I liked having a visual representation of this oracle, this fortune, this completely new melody to start your day. It was like a fingerprint of the song. And I thought, since it is an app for now, we might as well use colors to convey that special fingerprint or fortune.
But lately I don't wake up with an alarm. I have been careful not to set meetings too early. My dreams have begun to proliferate, maybe like the cherry blossoms now in spring.
I still haven't used Oracle Alarm myself, as I don't have an Android, but if any of you do, would you mind letting me know what it's like to get a new tune every morning? That is, if you're still using alarms.
Still from Larissa Pham's dancedancedance.html.

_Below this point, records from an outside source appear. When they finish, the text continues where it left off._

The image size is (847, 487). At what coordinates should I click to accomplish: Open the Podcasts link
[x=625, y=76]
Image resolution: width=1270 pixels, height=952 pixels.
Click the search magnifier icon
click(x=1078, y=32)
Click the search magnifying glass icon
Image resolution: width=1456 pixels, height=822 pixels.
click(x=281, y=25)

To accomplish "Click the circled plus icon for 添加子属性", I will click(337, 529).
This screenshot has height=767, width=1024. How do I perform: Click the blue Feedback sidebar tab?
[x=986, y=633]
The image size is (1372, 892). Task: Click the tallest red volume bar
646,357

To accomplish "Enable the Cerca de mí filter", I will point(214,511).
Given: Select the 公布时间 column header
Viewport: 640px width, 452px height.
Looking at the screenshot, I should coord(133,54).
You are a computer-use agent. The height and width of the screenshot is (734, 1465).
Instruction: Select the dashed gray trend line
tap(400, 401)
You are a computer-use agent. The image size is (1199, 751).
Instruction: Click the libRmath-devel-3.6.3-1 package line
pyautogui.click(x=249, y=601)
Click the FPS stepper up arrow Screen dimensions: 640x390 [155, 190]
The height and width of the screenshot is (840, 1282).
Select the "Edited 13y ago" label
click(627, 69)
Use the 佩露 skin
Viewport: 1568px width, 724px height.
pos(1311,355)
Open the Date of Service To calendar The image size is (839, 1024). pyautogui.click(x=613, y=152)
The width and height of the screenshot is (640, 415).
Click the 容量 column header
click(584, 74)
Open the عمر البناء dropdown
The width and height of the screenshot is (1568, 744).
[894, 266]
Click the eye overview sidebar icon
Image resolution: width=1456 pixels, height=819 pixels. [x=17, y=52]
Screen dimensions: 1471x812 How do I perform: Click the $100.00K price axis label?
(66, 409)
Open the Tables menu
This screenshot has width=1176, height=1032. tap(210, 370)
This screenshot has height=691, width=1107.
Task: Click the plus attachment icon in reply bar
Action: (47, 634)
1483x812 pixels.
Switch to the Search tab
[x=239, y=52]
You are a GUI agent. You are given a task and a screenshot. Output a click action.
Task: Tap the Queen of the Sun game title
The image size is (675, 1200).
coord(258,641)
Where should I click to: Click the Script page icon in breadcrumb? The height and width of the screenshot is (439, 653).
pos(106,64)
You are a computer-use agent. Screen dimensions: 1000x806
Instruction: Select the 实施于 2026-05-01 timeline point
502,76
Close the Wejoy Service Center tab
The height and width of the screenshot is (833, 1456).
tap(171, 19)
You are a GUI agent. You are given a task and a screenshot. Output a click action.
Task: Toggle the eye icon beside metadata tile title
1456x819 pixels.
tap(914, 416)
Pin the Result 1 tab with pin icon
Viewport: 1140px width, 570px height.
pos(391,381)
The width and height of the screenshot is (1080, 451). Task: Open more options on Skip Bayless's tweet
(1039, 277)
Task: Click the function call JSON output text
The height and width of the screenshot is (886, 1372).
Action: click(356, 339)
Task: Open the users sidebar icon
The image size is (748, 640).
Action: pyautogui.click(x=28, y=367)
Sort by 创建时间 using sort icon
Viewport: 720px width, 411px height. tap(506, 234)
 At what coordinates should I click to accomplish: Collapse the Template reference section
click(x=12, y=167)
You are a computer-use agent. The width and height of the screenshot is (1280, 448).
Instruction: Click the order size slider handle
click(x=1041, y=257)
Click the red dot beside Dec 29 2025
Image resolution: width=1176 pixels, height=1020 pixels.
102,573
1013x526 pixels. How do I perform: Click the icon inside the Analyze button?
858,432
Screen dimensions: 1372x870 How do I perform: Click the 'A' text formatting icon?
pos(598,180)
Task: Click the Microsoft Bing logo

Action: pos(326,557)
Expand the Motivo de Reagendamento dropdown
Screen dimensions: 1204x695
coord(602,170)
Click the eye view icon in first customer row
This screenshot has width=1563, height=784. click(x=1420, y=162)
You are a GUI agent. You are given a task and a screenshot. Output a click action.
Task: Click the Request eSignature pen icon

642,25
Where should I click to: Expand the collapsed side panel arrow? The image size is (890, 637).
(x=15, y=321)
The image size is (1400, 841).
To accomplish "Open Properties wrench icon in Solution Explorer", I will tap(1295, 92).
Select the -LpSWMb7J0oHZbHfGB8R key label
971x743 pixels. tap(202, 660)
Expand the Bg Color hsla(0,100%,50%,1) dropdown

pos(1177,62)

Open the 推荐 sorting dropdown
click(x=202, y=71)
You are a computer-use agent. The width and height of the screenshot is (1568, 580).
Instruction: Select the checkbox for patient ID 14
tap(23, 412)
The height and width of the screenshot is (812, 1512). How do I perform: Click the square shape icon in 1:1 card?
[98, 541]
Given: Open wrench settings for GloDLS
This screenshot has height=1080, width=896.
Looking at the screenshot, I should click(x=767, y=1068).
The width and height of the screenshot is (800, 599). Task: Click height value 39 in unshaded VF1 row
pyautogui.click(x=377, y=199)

I interviewed Larissa for a forthcoming episode of HTML Energy this past week, and she said something like, "I'm seeing this time in quarantine as an opportunity to engage with boredom. I haven't had this type of time since I was a teengaer. But now I have it again. This poem is about the nostalgia that comes every year so strongly with the cherry blossoms, and wanting to capture it. It's so brief, that little window of time."
Maybe you noticed I changed the format of this email. That is to reflect that I mostly typed it on a Pomera with just a little editing (mostly adding pictures and links in post-production). The design is also inspired by this private blog for my friends I kept over the summer (so please don't share hehe) during my travels in Japan and Korea I simply called "Pomera"..
Anyway, I hope you are all well, and that you have enjoyed this email, which has been approximately () words in length.